Think about it this way: a TypeScript compiler takes a bunch of text as input, and produces a bunch of text as output. That's not really special or weird, is it?

(The only hard part is the “bootstrapping problem” which is what happens when you want to write a compiler for language X using language X, but you can’t compile it because you don’t have a compiler yet.)




a TypeScript compiler takes a bunch of text as input, and produces a bunch of text as output. That's not really special or weird, is it?

In the case of a compiler used for production, it may have lots of optimizations, most of the time, this optimizations are non-idiomatic code that's hard to understand and its purpose its not obvious.


Can you give an example of this? Most of the compilers I've seen have excellent code bases, with good separation between the different components, probably because compilers are so well-studied. It can be surprising what the most productive part of the compiler is to optimize. Often the lexer is heavily optimized due to its outsized impact on performance, but even then, the code looks idiomatic to me.

- Scanner.Scan() https://github.com/golang/go/blob/master/src/go/scanner/scan...

- scan() https://github.com/Microsoft/TypeScript/blob/master/src/comp...

- Lexer::LexTokenInternal() https://github.com/llvm-mirror/clang/blob/master/lib/Lex/Lex...
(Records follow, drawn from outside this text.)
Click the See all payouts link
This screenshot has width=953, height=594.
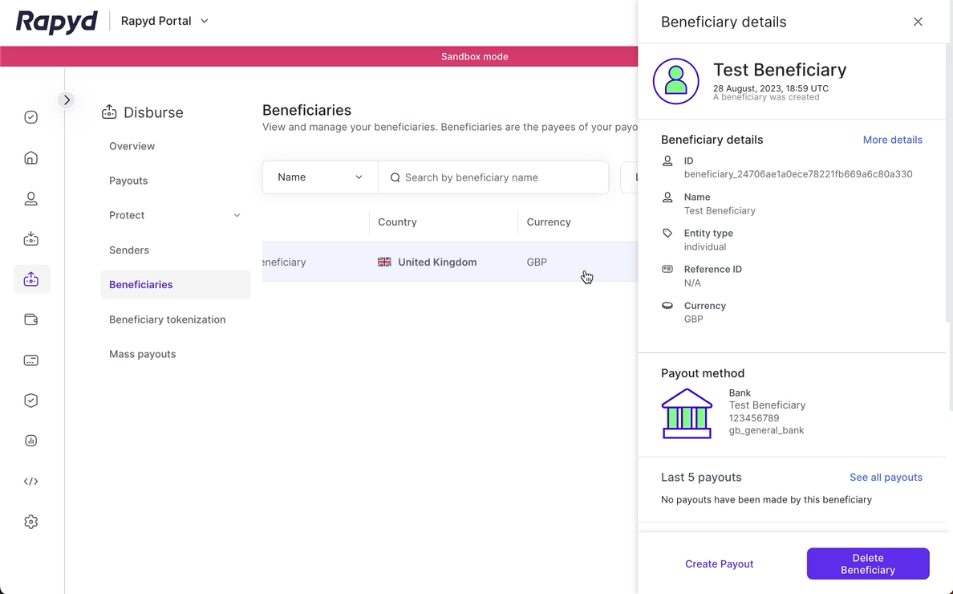click(x=886, y=477)
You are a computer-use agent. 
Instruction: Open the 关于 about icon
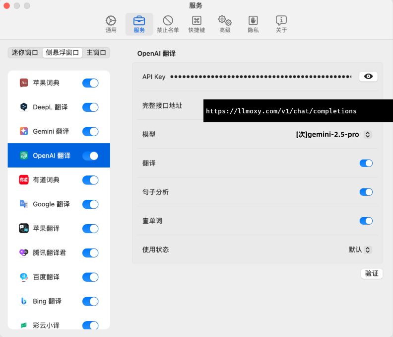coord(281,21)
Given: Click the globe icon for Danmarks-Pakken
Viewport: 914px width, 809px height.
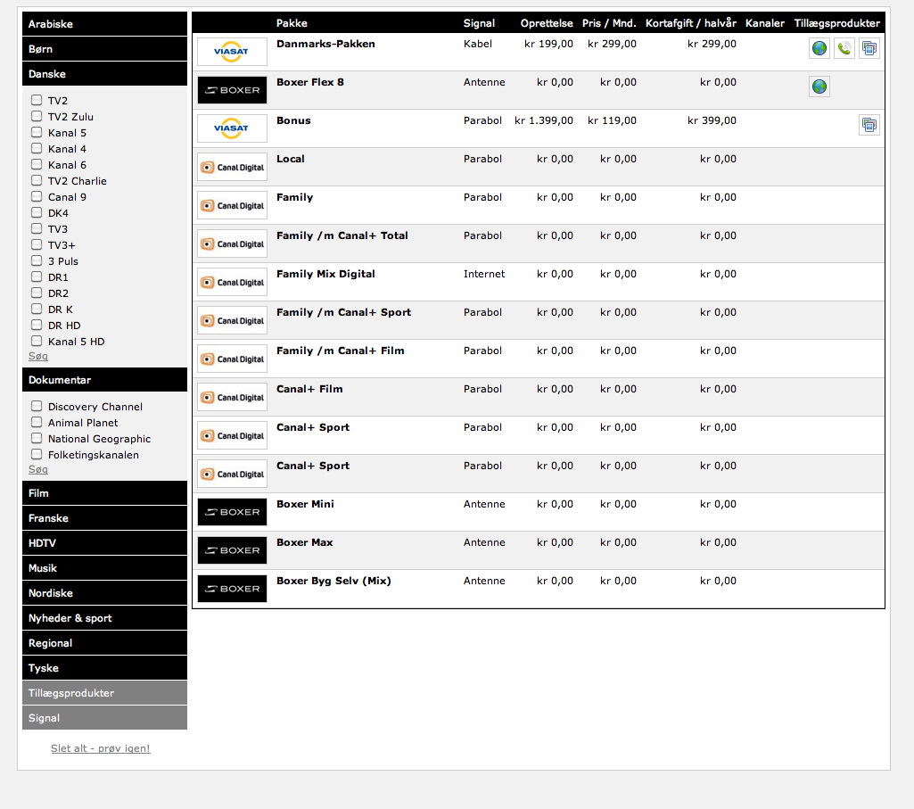Looking at the screenshot, I should click(x=819, y=49).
All three examples are heavily optimized and hand-written but they’re still clear and easy to follow.


Interested in that bootstrapping process. Is it just that the first version has to be compiled with some other language. From then on, you just use the previous version that you have compiled already?


Yes, that is normal. If you can imagine, this process dates back to the first assemblers, which were written in assembly and then converted by hand to machine code.
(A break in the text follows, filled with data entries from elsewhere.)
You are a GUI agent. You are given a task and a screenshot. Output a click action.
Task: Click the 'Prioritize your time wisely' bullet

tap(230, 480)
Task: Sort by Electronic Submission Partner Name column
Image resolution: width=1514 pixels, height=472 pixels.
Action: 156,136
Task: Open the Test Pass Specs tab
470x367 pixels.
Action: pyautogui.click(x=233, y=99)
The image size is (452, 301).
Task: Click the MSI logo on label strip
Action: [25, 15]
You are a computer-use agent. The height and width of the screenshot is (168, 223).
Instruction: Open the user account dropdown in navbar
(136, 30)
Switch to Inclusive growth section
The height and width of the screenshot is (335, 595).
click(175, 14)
From what I recall, start by writing a minimal compiler for language X in some other language, Y, and compile it. Now you have an X-compiler written in Y.

Rewrite the minimal compiler in X, and compile it using the one that was written in Y. That gives you an X-compiler written in X compiled from one written in Y.

To be sure _that one_ works, recompile your X source code with that last compiler. Now you have a compiler written in X and built with one also written in X.

Continue to add more features written in minimal-X to get X-compilers with more X features.


Just as small improvement, for the first step an interpreter is a better approach, just to ease the bootstraping process by not having to write a compiler backend twice.